The art of the puppeteer is an ancient one, so it is not surprising that this form of entertainment has a long history in broadcasting. Puppetry can be string puppets (marionettes), glove puppets, or other forms such as rod and shadow puppets. Most of those seen on television have been in the first two categories.
Other than Punch and Judy shows and the occasional item in Children’s Hour, there is little sign of puppetry itself being performed on sound radio – that may sound obvious, but it was far from unknown for the most unlikely, and seemingly visual subjects to be featured on the wireless in its early days (such as conjuring and snooker…). It was not until the advent of television, which began experimentally in 1929, that puppets began to feature in programmes properly. On 14 May 1930 the London Marionette Theatre gave the first known television puppet show (though television performers were not billed in Radio Times at that time), and further appearances by this troupe included a puppet version of the Pirandello play The Man with the Flower in His Mouth in 1931. The only other puppet companies to appear in the low definition television era (1929-35) were A.R. Philpott’s Pantopuck Puppets, and Signor Podrecca and his Marionettes, who made an unbilled appearance in 1934.
One of the puppeteers with the London Marionette Theatre was Jan Bussell. He formed Hogarth Puppets in 1932 with Ann Hogarth, and they subsequently married. Bussell became a BBC television producer, and began televised puppet shows in 1937, with the Hogarth Puppet Cabaret, although several other puppet companies were broadcast as well before the Second World War. During this period there were no regular children’s programmes on television, but there were performances of puppet shows for adults as well.
When television returned after the war, children’s programmes were a regular part of transmissions from the start. The first post-war edition of For the Children, on 9 June 1946, included The Hogarth Puppet Circus. Muffin the Mule, the Hogarth Puppets’ most famous character, made his first credited appearance on 20 October 1946 in a programme presented by Annette Mills. Muffin was originally created in the 1930s by puppet maker Fred Tickner for a Hogarth circus item, but did not originally have a name. Annette Mills, the sister of actor John Mills, was a pianist, singer and composer – she wrote the famous Muffin theme song. Muffin was one of the first stars created by television, and one of the first TV characters to be exploited with merchandising.
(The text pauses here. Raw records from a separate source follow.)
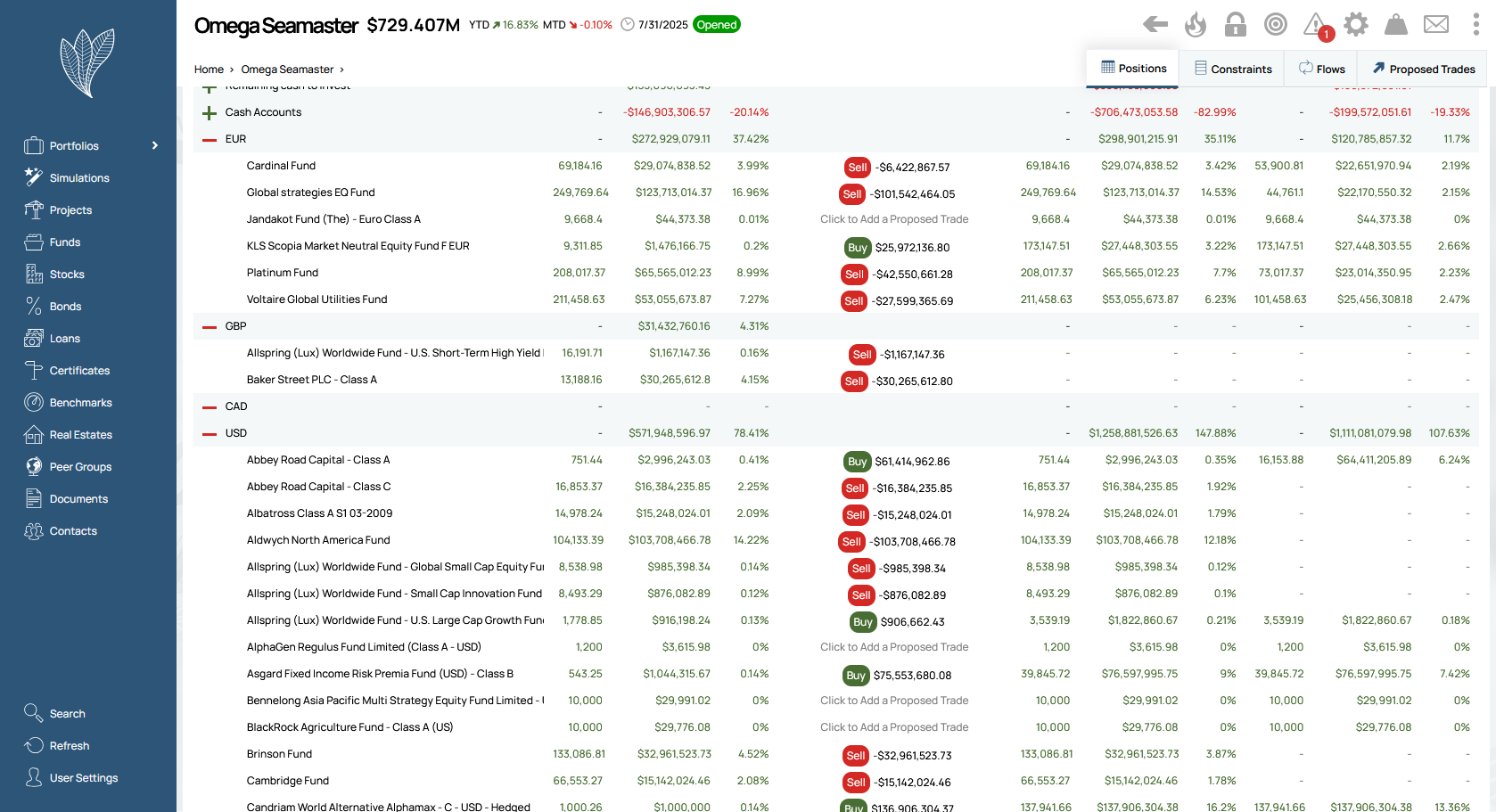Click the envelope mail icon

pos(1436,25)

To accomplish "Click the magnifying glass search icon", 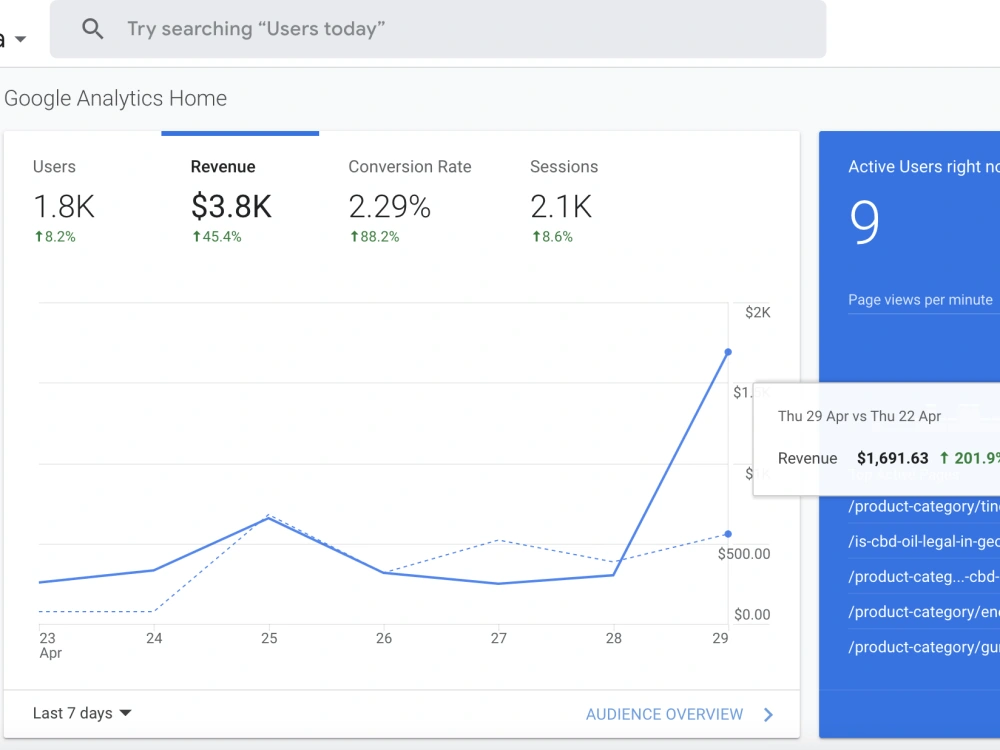I will [x=92, y=29].
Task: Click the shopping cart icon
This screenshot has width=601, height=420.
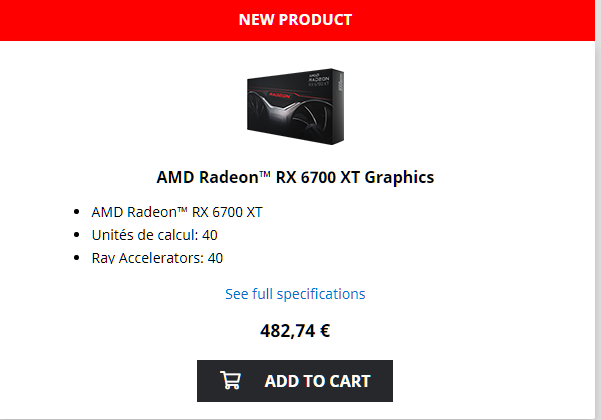Action: point(231,381)
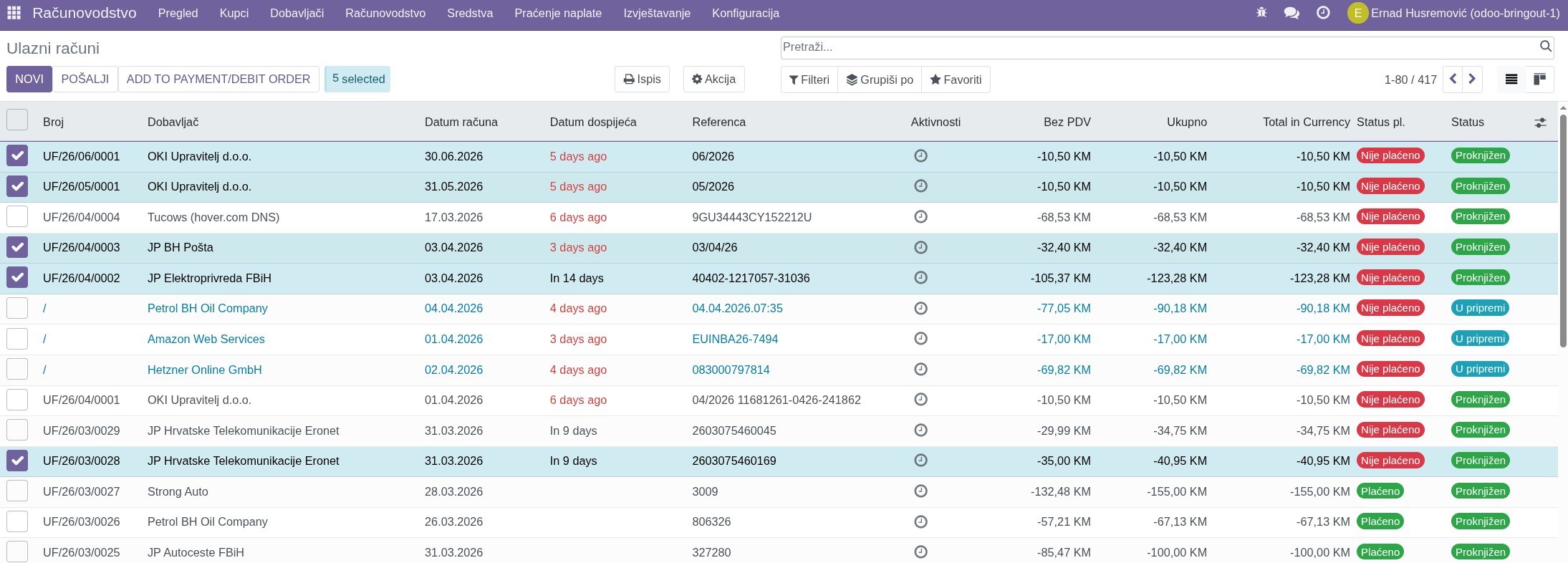The image size is (1568, 563).
Task: Expand the Grupiši po dropdown
Action: point(880,80)
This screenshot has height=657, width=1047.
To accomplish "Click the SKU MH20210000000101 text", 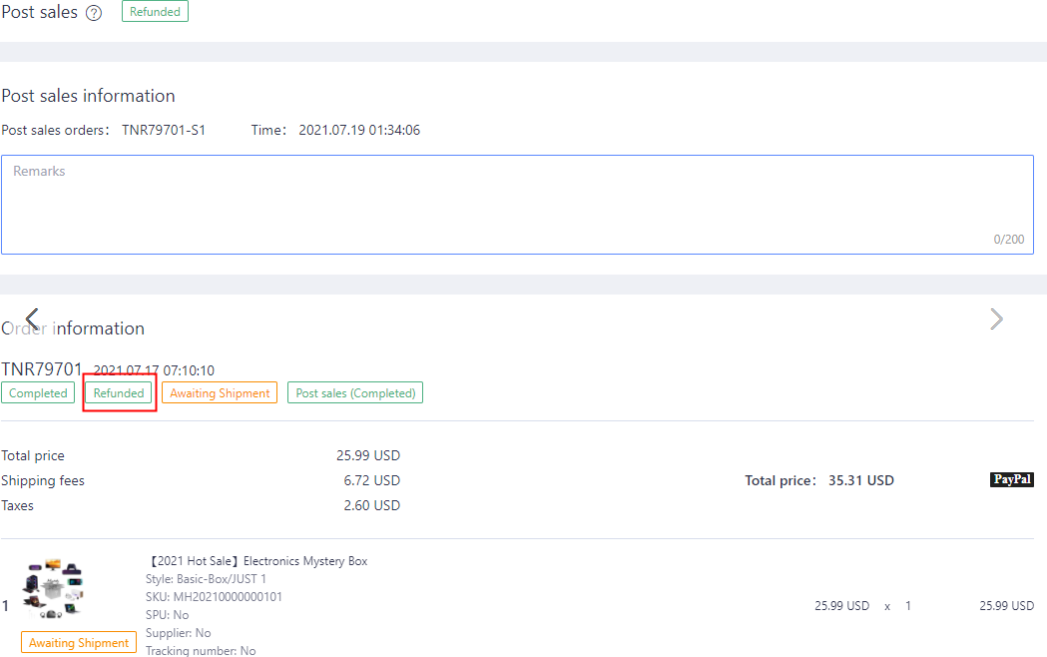I will [214, 597].
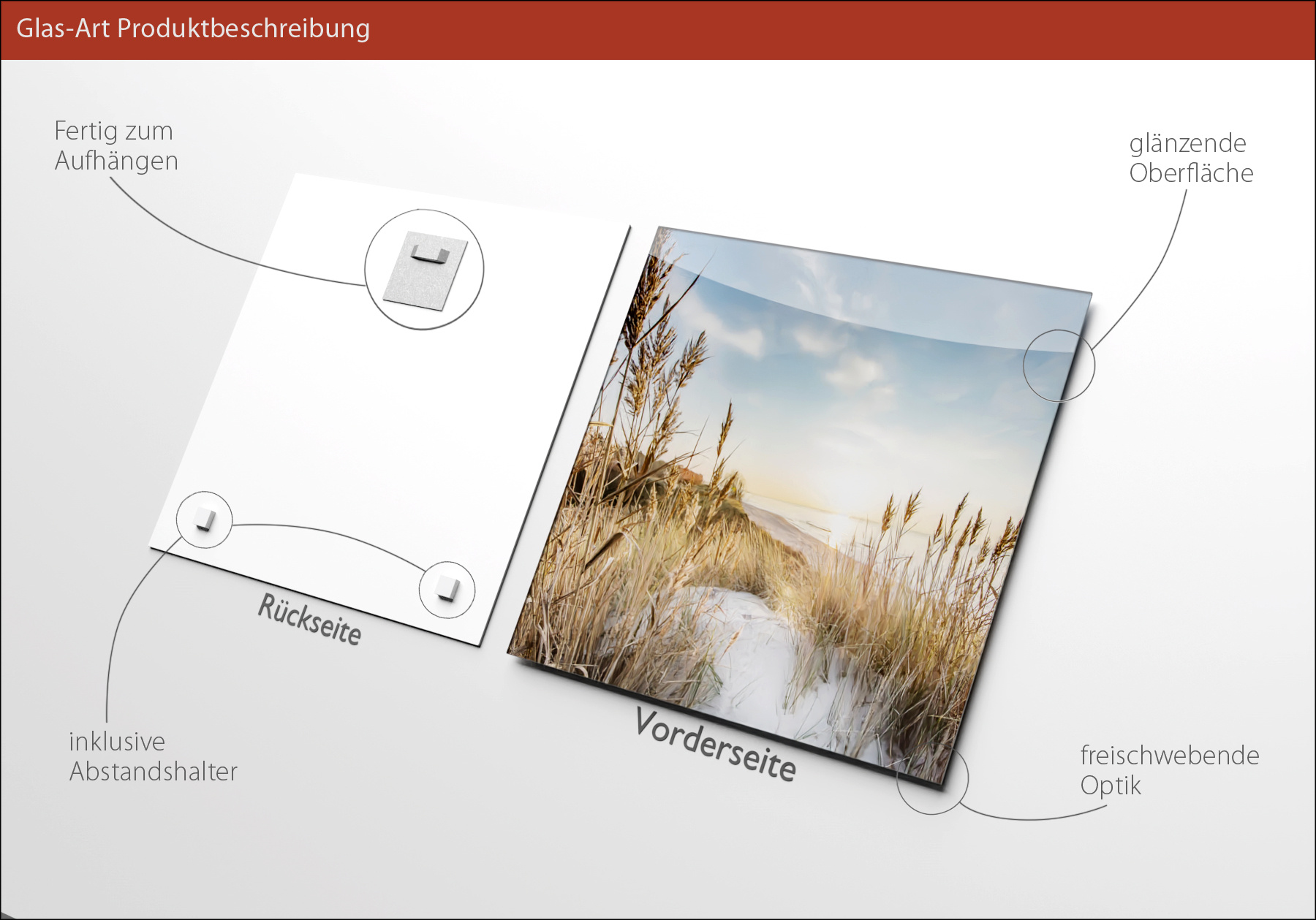Viewport: 1316px width, 920px height.
Task: Click the 'Vorderseite' caption
Action: (715, 744)
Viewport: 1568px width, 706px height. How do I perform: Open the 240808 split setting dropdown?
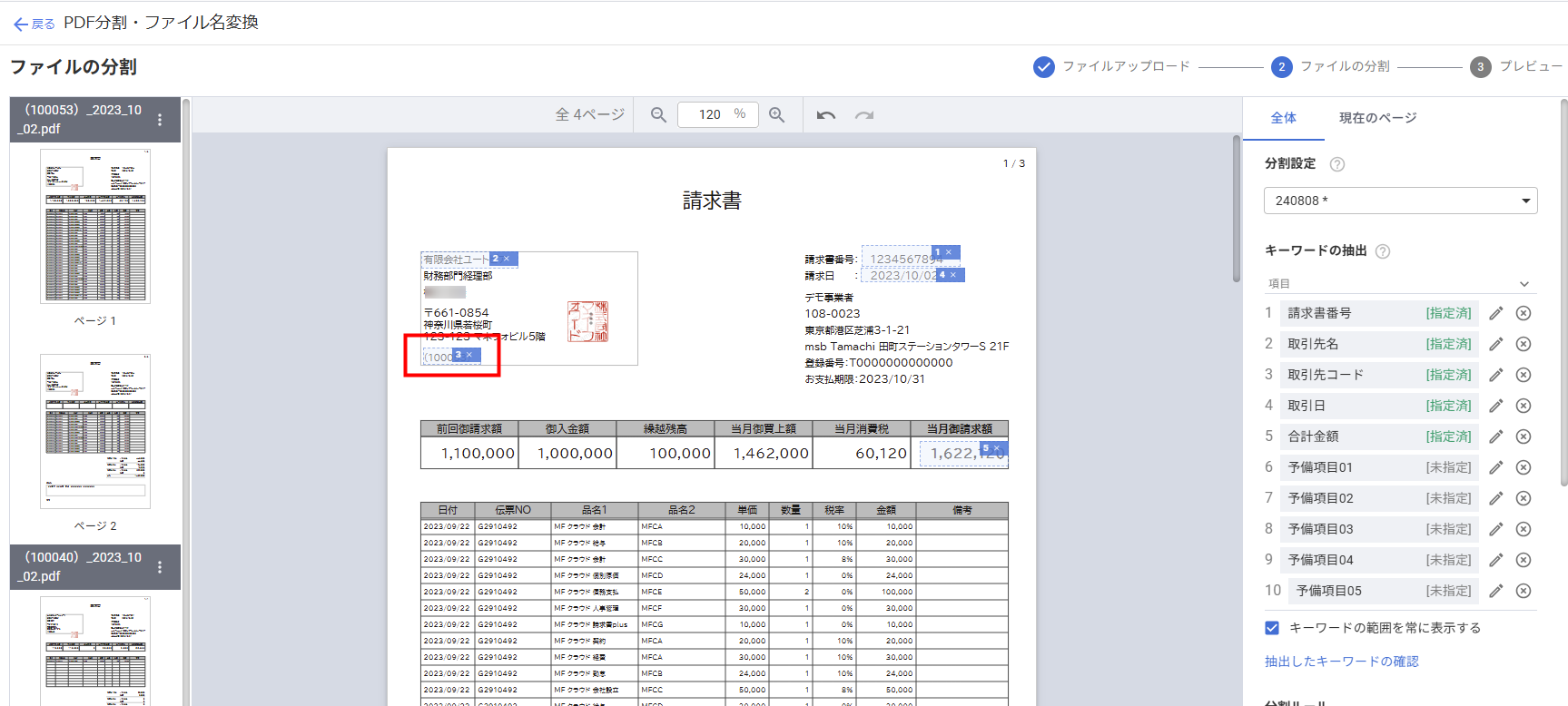click(x=1400, y=201)
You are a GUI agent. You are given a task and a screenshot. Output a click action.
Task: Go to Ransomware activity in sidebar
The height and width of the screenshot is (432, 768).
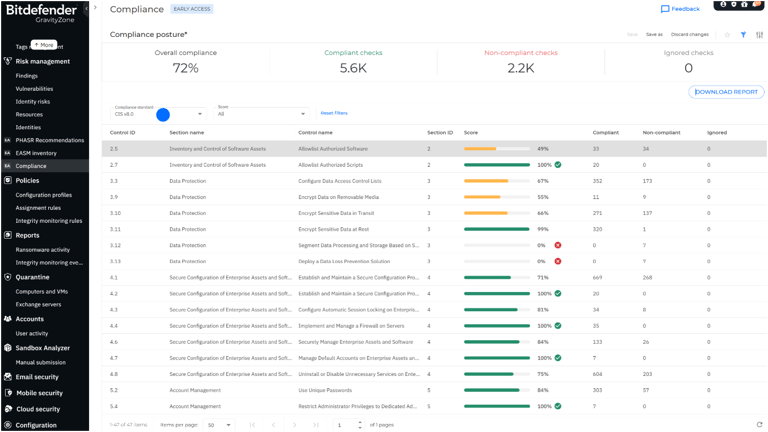point(43,250)
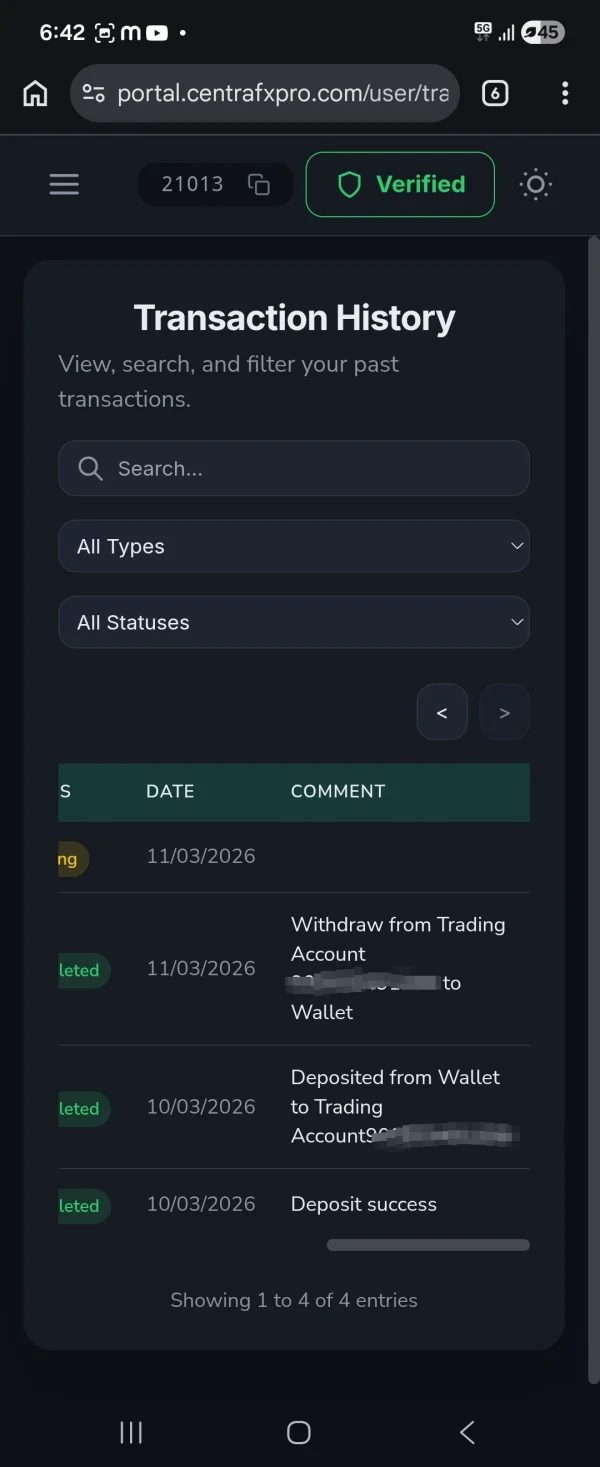This screenshot has height=1467, width=600.
Task: Open the hamburger navigation menu
Action: pos(64,184)
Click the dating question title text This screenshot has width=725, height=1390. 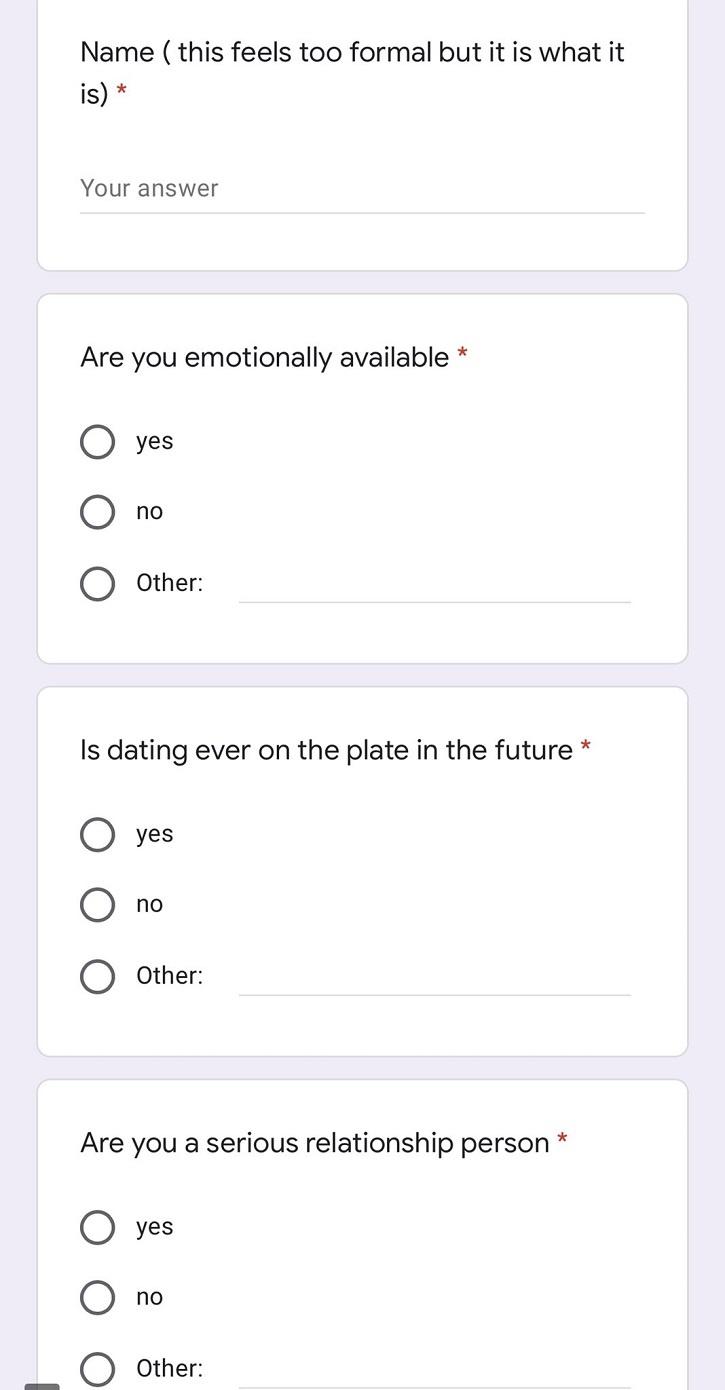(x=330, y=750)
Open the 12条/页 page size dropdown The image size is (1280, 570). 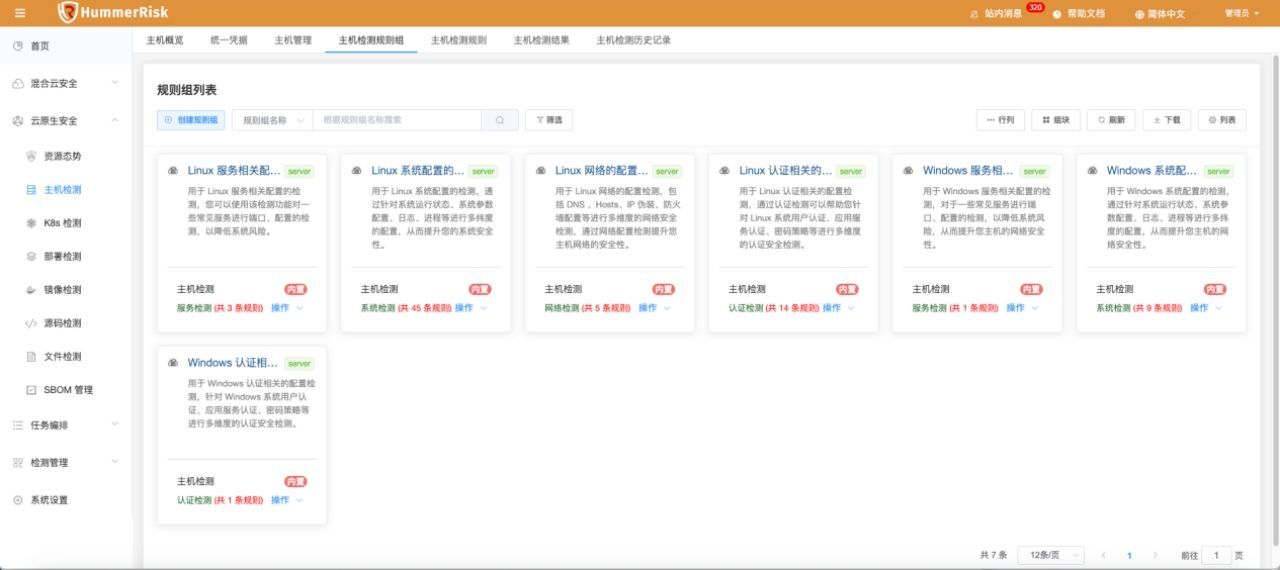pos(1051,555)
From 1952 to 1955 the Muffin the Mule episodes were all pre-filmed by an outside company. Annette Mills’ involvement ended with her death in 1955, but Muffin began to appear for a while on ITV after that channel’s debut later that year. However in 1957 Muffin came back to the BBC for a while, in a short series of live episodes, where Muffin’s collaborator was Jan Bussell.
Some children watching Andy Pandy in the 1950s... (though we suspect the image on the screen has been added later!)
The success of Muffin encouraged the creation of further puppet characters in quick succession. From the same stable (as it were) as Muffin was Prudence Kitten (unlike Muffin, she was a glove puppet), who first appeared in 1950. Prudence made regular appearances throughout the 1950s, with Molly Blake, Annette Mills’s daughter, taking over the presentation from her mother in the later episodes.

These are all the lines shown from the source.